▶ _Work instruction_
Both the line below containing "Task: Click the 下一步 button" and the line containing "Screen dimensions: 841x754", along with every line between them, should be repeated exactly; no other line belongs in the answer.

▶ _The data_
- Opening Delimiter -

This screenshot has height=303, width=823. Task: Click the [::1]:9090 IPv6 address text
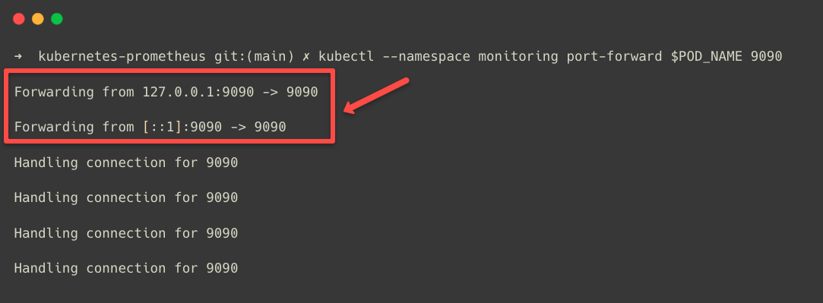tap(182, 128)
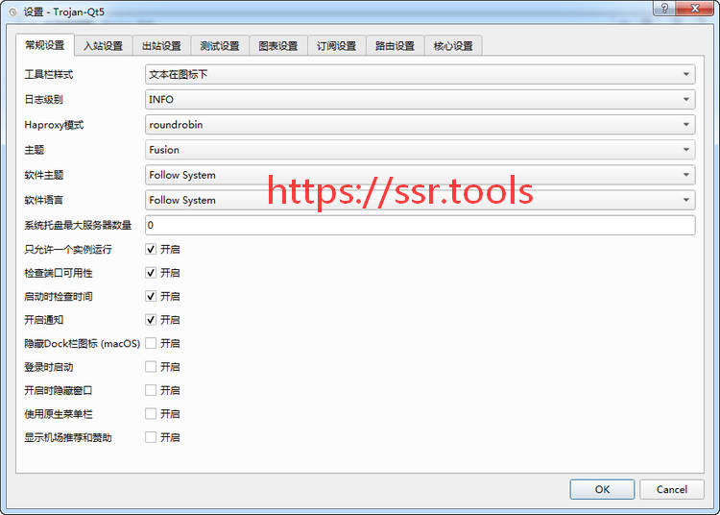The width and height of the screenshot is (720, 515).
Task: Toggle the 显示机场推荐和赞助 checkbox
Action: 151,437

- Closing Delimiter -
- Opening Delimiter -

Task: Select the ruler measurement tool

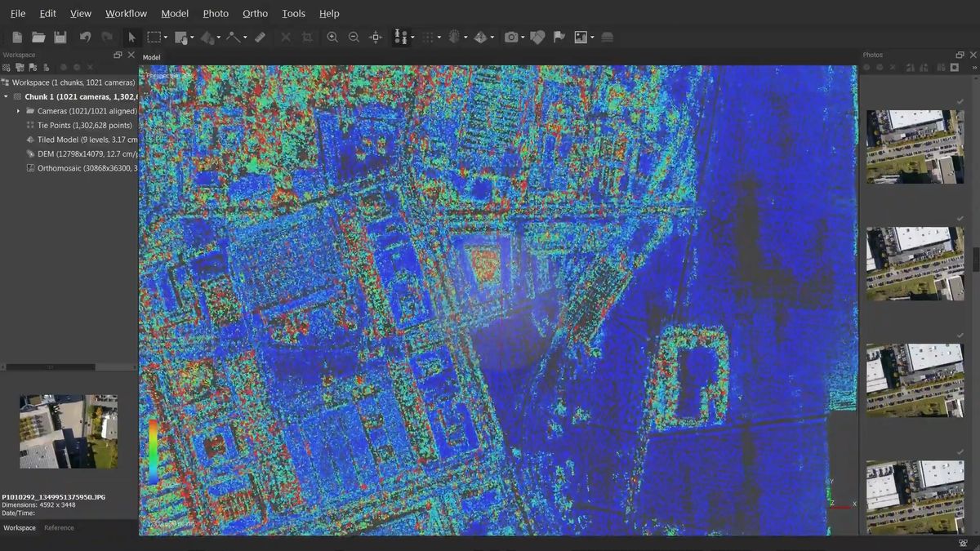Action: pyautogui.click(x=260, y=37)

- Closing Delimiter -
- Opening Delimiter -

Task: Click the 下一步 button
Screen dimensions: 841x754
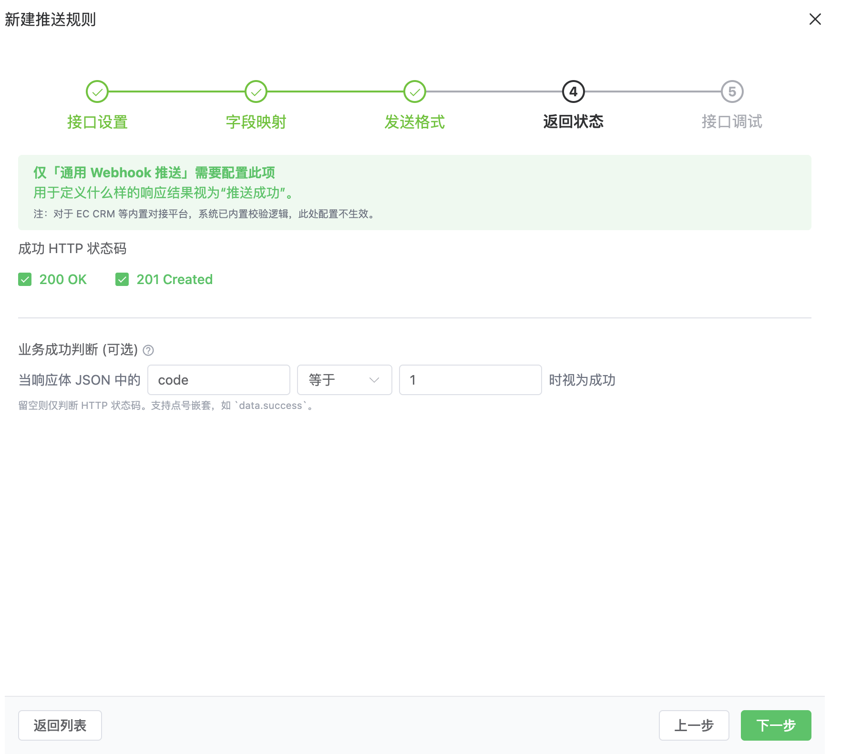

- Closing Delimiter -

▶ _Problem solution_
Task: Click the 下一步 button
Screen dimensions: 841x754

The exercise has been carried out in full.